Partager l'article ! Jour 9 : De Bayonne à Melle: Longueur de l’étape : 381 km - Distance totale parcourue : 2 798 km Vous connaissez sans doute la saveur étrang ...
Vous connaissez sans doute la saveur étrange que peut avoir la veille d’un dernier jour. Demain, nous y pensons tous les quatre, sans vraiment en parler, notre périple
s’achèvera à Colombes. Dans les yeux de mes trois compagnons de route se lit une douceur triste et heureuse à la fois. Il y a la joie d’avoir partagé des moments drôles, des moments forts, des
moments beaux, d’avoir appris ensemble, d’avoir roulé ensemble. Il y a la joie d’avoir (presque) accompli un périple peu ordinaire, sans réelles embuches, et d’avoir appris à se connaître un peu
mieux tous les quatre. Croyez-le ou non, il s’est passé quelque chose. Alchimie d’un quatuor à chromes bien accordé. Nos relations ont glissé comme nos roues sur l’asphalte. Quatre mecs qui passent
dix jours ensemble, vingt-quatre heures sur vingt-quatre, sans une seule engueulade, cela relève, sinon du miracle, au moins du privilège. Il y a la joie, enfin, de retrouver les nôtres, nos
proches, nos maisons, nos amis, demain. Mais il y a aussi la tristesse nostalgique d’une fin qui s’annonce. Nos petites habitudes, nos petits rituels, le confort de nos amitiés simples et sans
bagages qui vont prendre fin d’un seul coup. Nous savons tous les quatre que nous allons nous manquer. Vraiment. Les sourires de Manu quand il nous parle de ses souvenirs de gosse, en Afrique ou
ailleurs. Les blagues incessantes de Paolo, les anecdotes de ses reportages aux quatre coins du monde. Les cascades de Christophe, l’évocation des heures passées, gamin, sur le bateau de pêche de
son grand-père…. Et puis ce moment unique où nous arrivons, le soir, et nous enlevons nos casques, éreintés mais heureux, et nous affalons, fourbus, à la terrasse d’un café pour profiter ensemble,
dans un silence éloquent, de la première impression que nous donne l’étape du jour, l’horizon de la ville, les flèches des cathédrales... Tout ça va nous manquer. Alors nous nous sommes promis de
remettre le couvert un jour. Dans un ou deux ans, et pour un périple plus légendaire encore... suspense !

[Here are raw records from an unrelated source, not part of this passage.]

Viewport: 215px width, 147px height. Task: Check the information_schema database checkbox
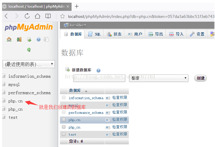click(x=64, y=98)
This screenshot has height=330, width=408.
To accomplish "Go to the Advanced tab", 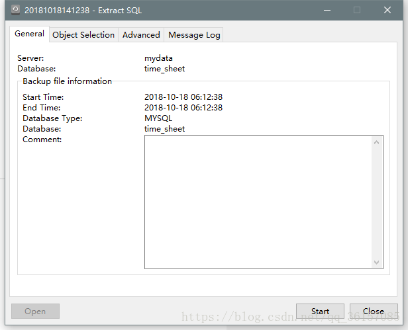I will point(141,34).
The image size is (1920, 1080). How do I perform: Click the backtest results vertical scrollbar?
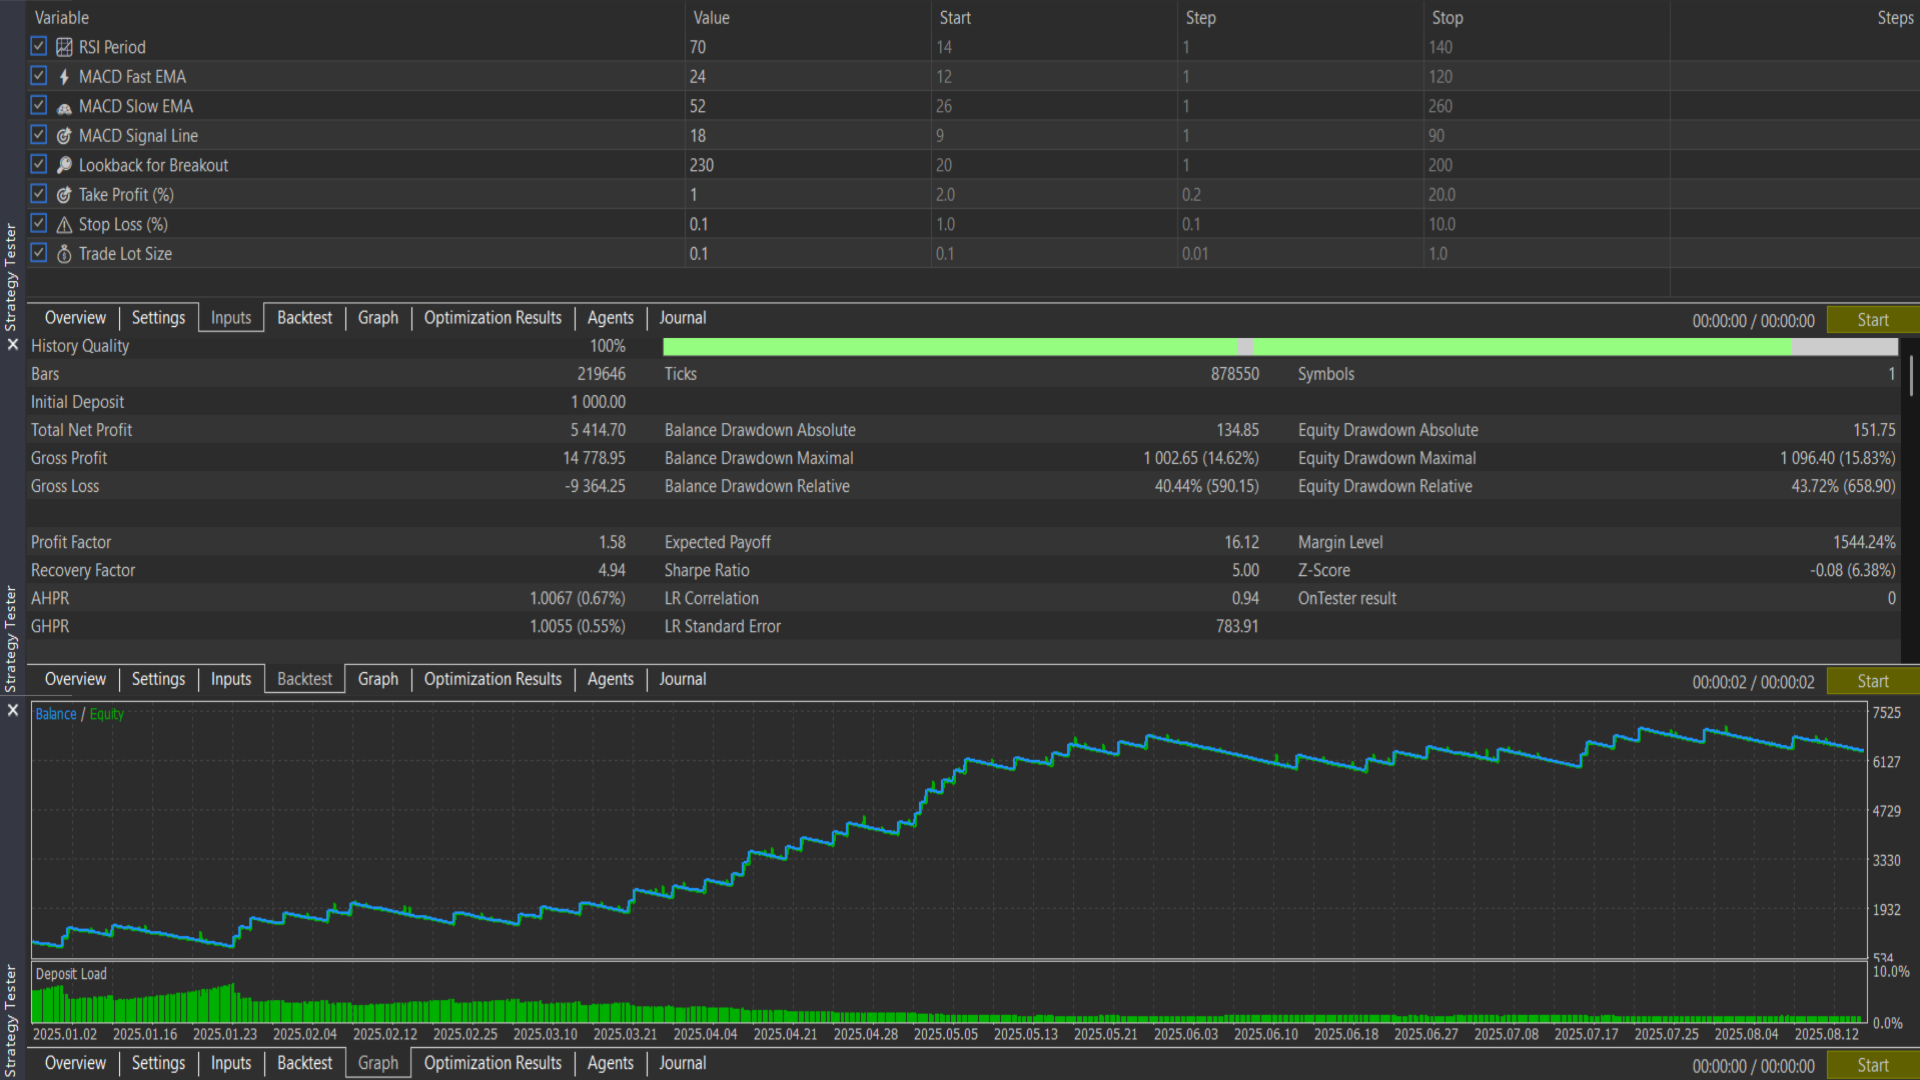(1911, 375)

Aujourd’hui, c’est Manu qui a pris la tête du convoi : on était sur ses terres. Plutôt que le décor monotone de l’autoroute, le huguenot nous a fait passer par les
petites routes des Landes, au plus grand plaisir de notre soif motarde. Vers treize heures, nous arrivons à Bordeaux, grignotons sur les rives de la Garonne avant de visiter la cathédrale
Saint-André. Nous tombons alors sur une petite dame, habitée par les lieux, paroissienne dévouée, toute heureuse de montrer à quatre bikers improbables et profanes les quelques peintures du XIVème
siècle, uniques, qui ont survécu aux outrages du temps et décorent la chapelle Sainte Anne. Magie de la rencontre aussi décalée qu’imprévue et, pour moi, clin d’œil à l’Apothicaire qui,
certainement, aura savouré comme nous la finesse du trait des artistes médiévaux, annonçant déjà l’approche de la Renaissance.
Vers quinze heures, nous reprenons la route et filons vers Melle. Les trois Harley se doublent, se
rattrapent, se défient au milieu des pins dans une chaleur estivale que nos cuirs subliment mais qui inspire à Christophe ses plus belles cascades, dignes de la marée chaussée en fin de
cortège du Tour de France. Comme plusieurs fois par jour, nous nous arrêtons dans une station service (comme dirait Paolo, on pourrait presque écrire un guide touristique des stations essence de
France…), et voilà que le rital, possédé, nous fait poser dans les chiottes avec nos blousons de motard. Ce type est fou. C’est un peu pour ça qu’on l’aime.
Demain, départ aux aurores, alors let the good times roll !
Pas glop !! ;-)
Bien joué les gars, le résultat est à la hauteur.
Maintenant Henri, bonne chance pour faire rouler des compagnons en Harley au Moyen Age.... Écrivain, c'est pas un métier facile tous les jours.